The first generation retains the desert qualities, desert toughness, and desert savagery…they are brave and rapacious…the strength of group feeling continues to be preserved among them. They are sharp and greatly feared. People submit to them.
Under the influence of royal authority and a life of ease, the second generation changes from the desert attitude to a sedentary culture, from privation to luxury and plenty, from a state in which everybody shared in the glory to one in which one man claims all the glory…others are [in]…humble subservience…the vigour of the group feeling is broken…But many of the old virtues remain…because they [the people] had had direct personal contact with the first generation…The third generation, then, has (completely) forgotten the period of desert life and toughness…Luxury reaches its peak among them…Group feeling disappears completely…People forget to protect and defend themselves…In the course of these three generations, the dynasty grows senile and is worn out.*
I was starkly reminded of this in a curious article in the Sunday Times (London). There was a feature on ‘America’s strictest mother’. Born to Chinese immigrants to America, she posited exactly the same kind of three generational cycle in terms of the ‘strictness’ (or ‘typical Chineseness’) of parenting.
There’s an old Chinese saying: “Prosperity can never last for three generations…The immigrant generation…will work non-stop until they become successful…Everything they do and earn will go towards their children’s education and future…The next [second] generation…will be high-achieving…The next [third] generation…Because of the hard work of their parents and grandparents…will be born into the great comforts of the upper middle class…They will expect expensive clothes…they will feel they have individual rights [!]…In short, all indicators point to this generation being headed for decline.
While I never assumed that Ibn Khaldoun’s cycle was particularly particular to the Arab world, indeed, it would seem to offer something of an immutable truism of ‘the human condition’, I’ve not come across it before being so clearly mirrored in a wholly different culture and situation. Interesting stuff.
(The Chinese mother, incidentally, came across as barking mad; a horrifically pushy parent who is desperately lucky that she didn’t drive her kids to the bottle or some other damaging vice.)
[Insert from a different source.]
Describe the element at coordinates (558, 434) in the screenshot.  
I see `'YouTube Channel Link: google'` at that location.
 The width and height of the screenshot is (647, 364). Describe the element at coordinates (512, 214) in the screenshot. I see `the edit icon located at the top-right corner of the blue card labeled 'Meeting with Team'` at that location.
*Khaldun, Ibn. The Muqaddimah, an Introduction to History. Translated by Franz Rosenthal, Bollingen Series. [Princeton, N.J.]: Princeton University Press, 1969.
the Dutch call it “clogs to clogs in three generations”, and I can’t recall the English phrase. Perhaps not uniquely Arab (or Chinese), but a function of the human condition?
Wow! I’ve Amy Chua on Harry Kreisler’s Conversations with History and she didn’t seem insane to me.